__What the task asks__.
Nothing but the lines below from the one holding "500x367 pixels. How" up to and including the one holding "Select Alarm and" should be copied, exactly and without pictures.

__Information provided__.
▬▬▬▬▬▬▬▬▬▬

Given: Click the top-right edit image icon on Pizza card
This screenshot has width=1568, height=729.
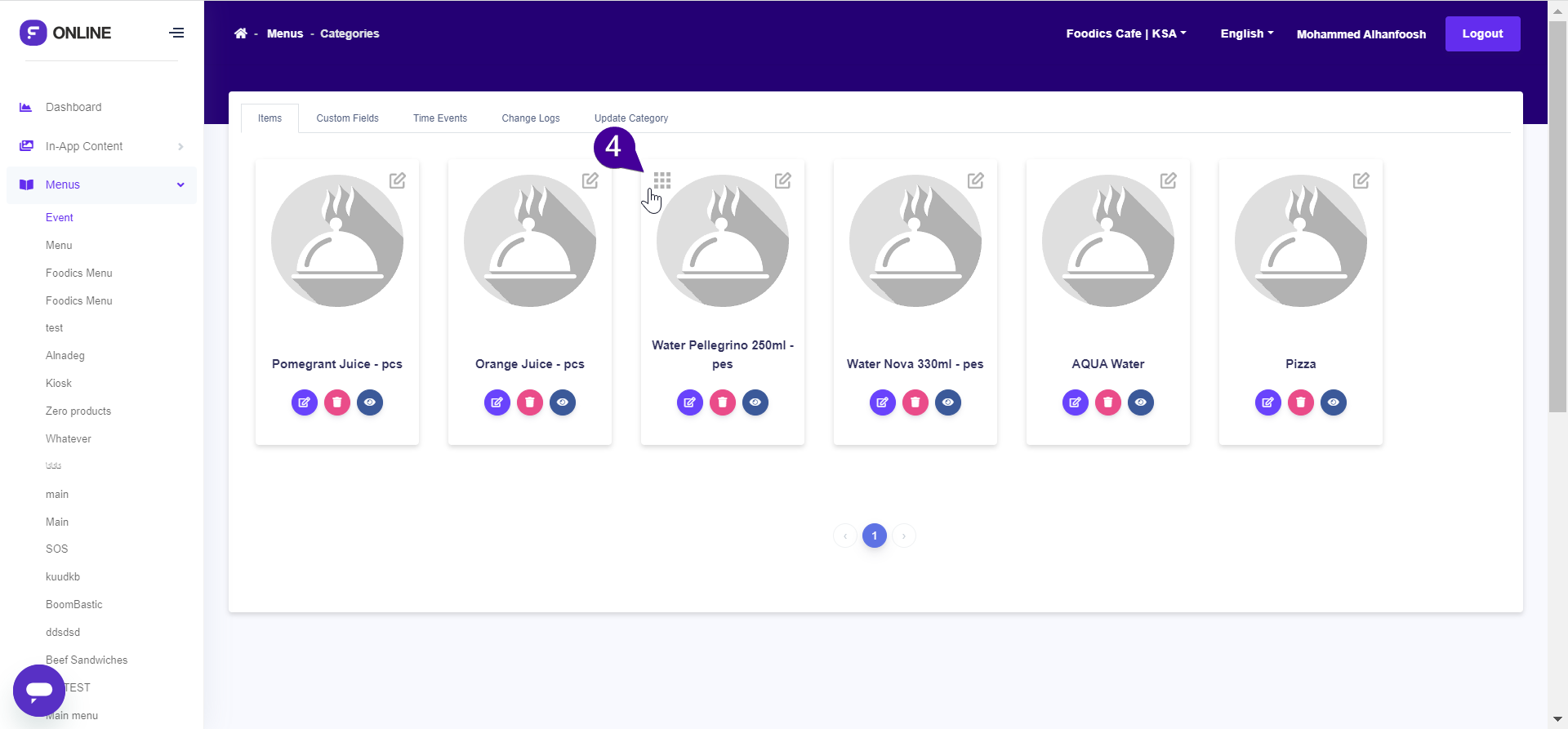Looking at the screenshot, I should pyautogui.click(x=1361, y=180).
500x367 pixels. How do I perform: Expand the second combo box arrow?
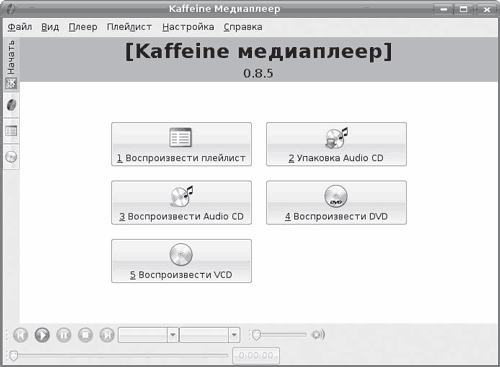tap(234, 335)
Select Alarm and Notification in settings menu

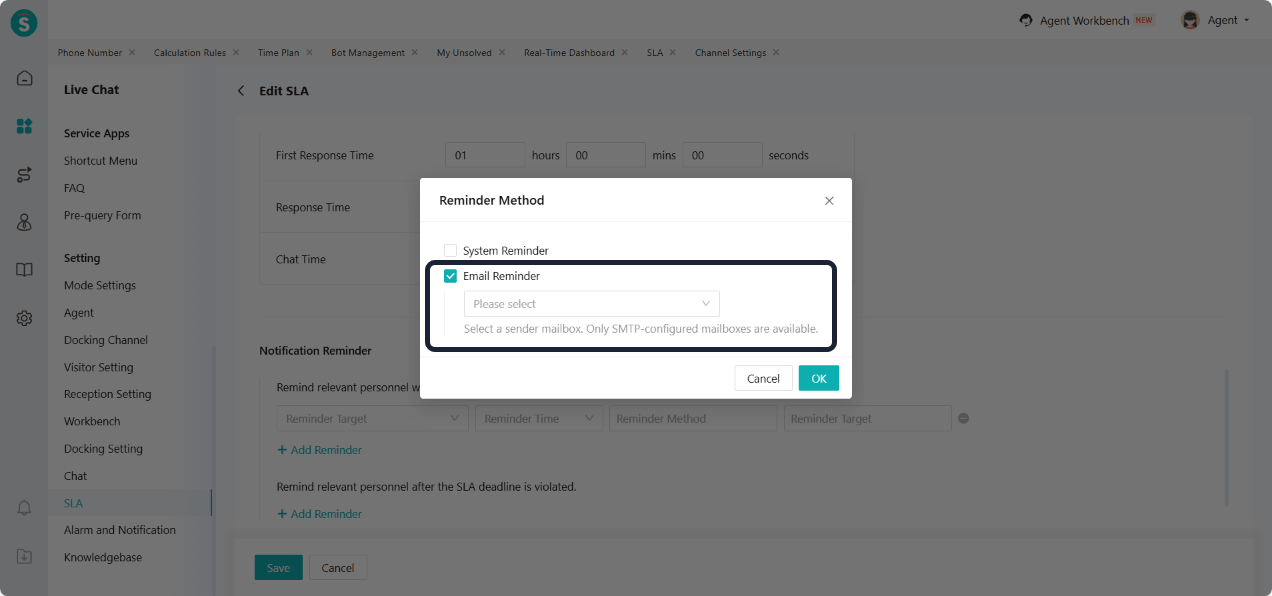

▬▬▬▬▬▬▬▬▬▬

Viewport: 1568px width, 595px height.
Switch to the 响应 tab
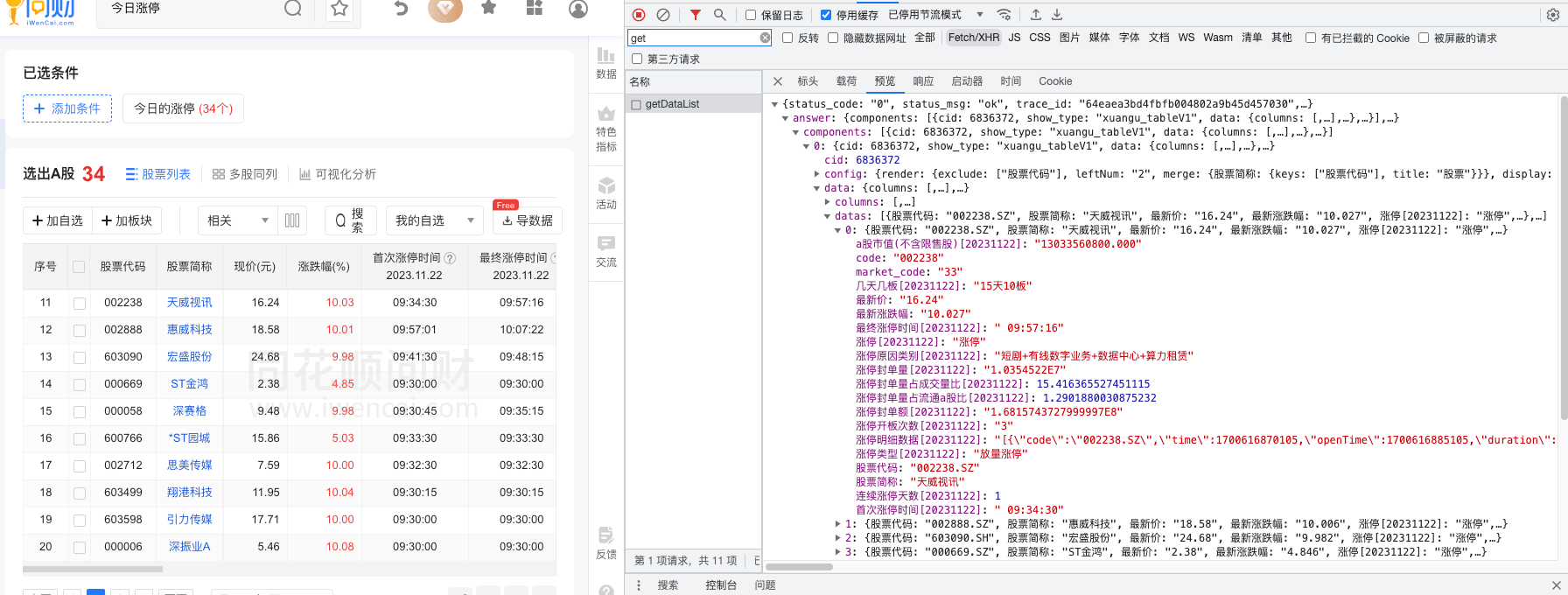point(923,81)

▬▬▬▬▬▬▬▬▬▬

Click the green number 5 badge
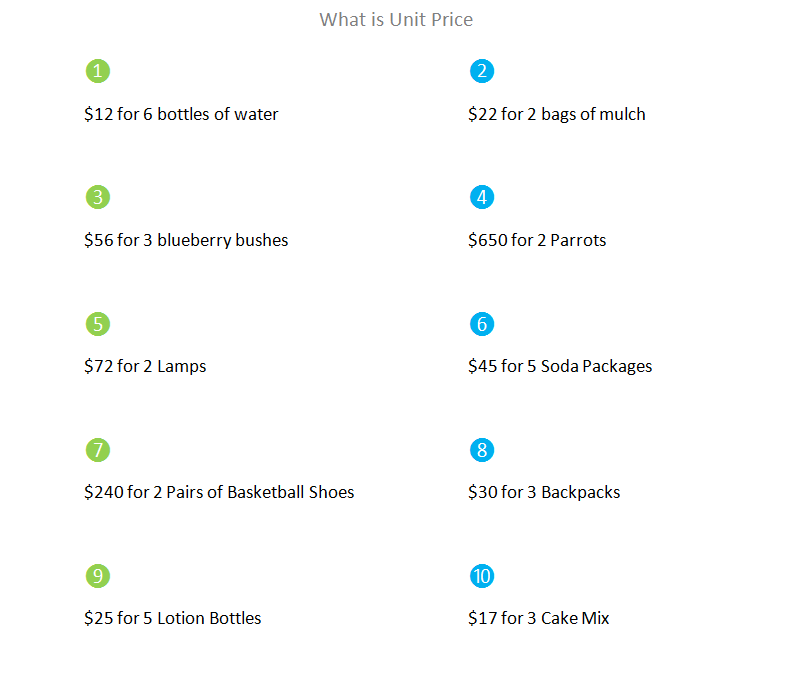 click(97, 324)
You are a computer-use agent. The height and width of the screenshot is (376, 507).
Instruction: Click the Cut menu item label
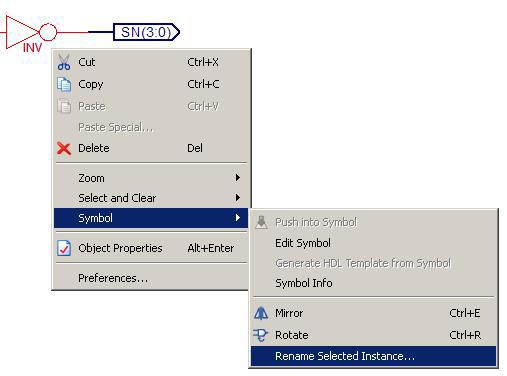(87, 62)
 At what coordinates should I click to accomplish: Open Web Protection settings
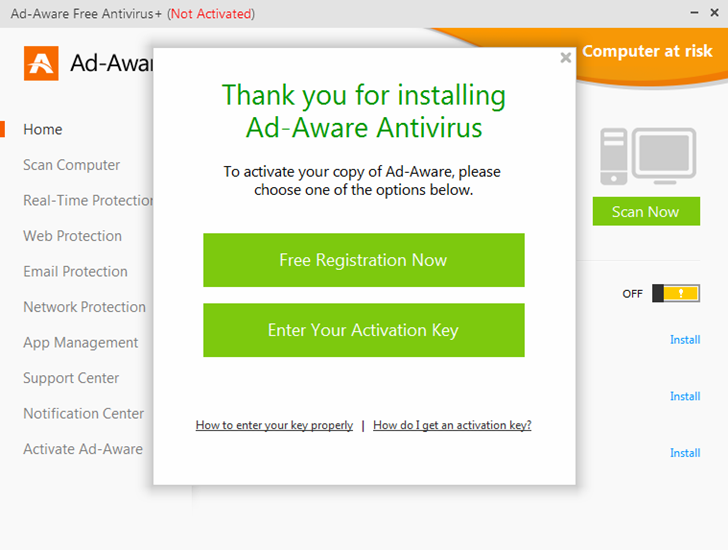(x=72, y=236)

▬▬▬▬▬▬▬▬▬▬

__Task solution__.
500x367 pixels. How do I perform: Expand the second combo box arrow?
tap(234, 335)
Select Alarm and Notification in settings menu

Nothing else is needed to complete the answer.